Summary: Sensory signals routed from a prosthetic leg into the user’s nervous system help amputees experience the artificial limb as part of their own body. This neurofeedback also makes the prosthesis feel noticeably lighter.
Source: ETH Zurich
Many people with leg amputations remain dissatisfied with their prostheses despite advances in technology. A common complaint is that the prosthetic limb feels heavier than it should, even though modern prosthetic legs typically weigh less than half of a natural limb.

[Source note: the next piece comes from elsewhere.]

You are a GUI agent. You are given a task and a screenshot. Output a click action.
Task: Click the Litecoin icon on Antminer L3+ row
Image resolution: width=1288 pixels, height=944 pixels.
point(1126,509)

A research team led by Stanisa Raspopovic, professor in the Department of Health Sciences and Technology at ETH Zurich, has demonstrated that reconnecting artificial limbs to the nervous system helps wearers perceive the prosthesis as lighter—an effect that can improve acceptance and everyday use.
Over recent years, Raspopovic and an international consortium developed prostheses capable of providing sensory feedback directly to the user’s nervous system. Small electrodes implanted in the thigh connect to residual leg nerves. Signals from tactile sensors under the prosthetic foot’s sole and from sensors that track the electronic knee joint’s angle are transformed into brief electrical pulses and delivered to those nerves.
“To convince the brain of an above‑knee amputee that the prosthetic leg behaves more like a natural limb, we restored sensory feedback artificially,” says Professor Raspopovic. Earlier work from the team showed that this so‑called neurofeedback enables prosthesis users to walk more safely and with less effort.
Neurofeedback reduces perceived heaviness
In a follow‑up study reported in the journal Current Biology, the researchers investigated whether sensory feedback affects how heavy a prosthesis feels. They tested a voluntary transfemoral (above‑knee) amputee who performed walking tasks with the neurofeedback system switched on and off. To create a direct comparison, the experimenters added weights to the participant’s intact leg and asked him to judge the relative heaviness of the two legs after walking.
When sensory feedback was active, the participant reported the prosthesis to feel 23% lighter—roughly a reduction of 500 grams in perceived weight—compared with the no‑feedback condition. This change in perception occurred even though the physical mass of the device remained the same.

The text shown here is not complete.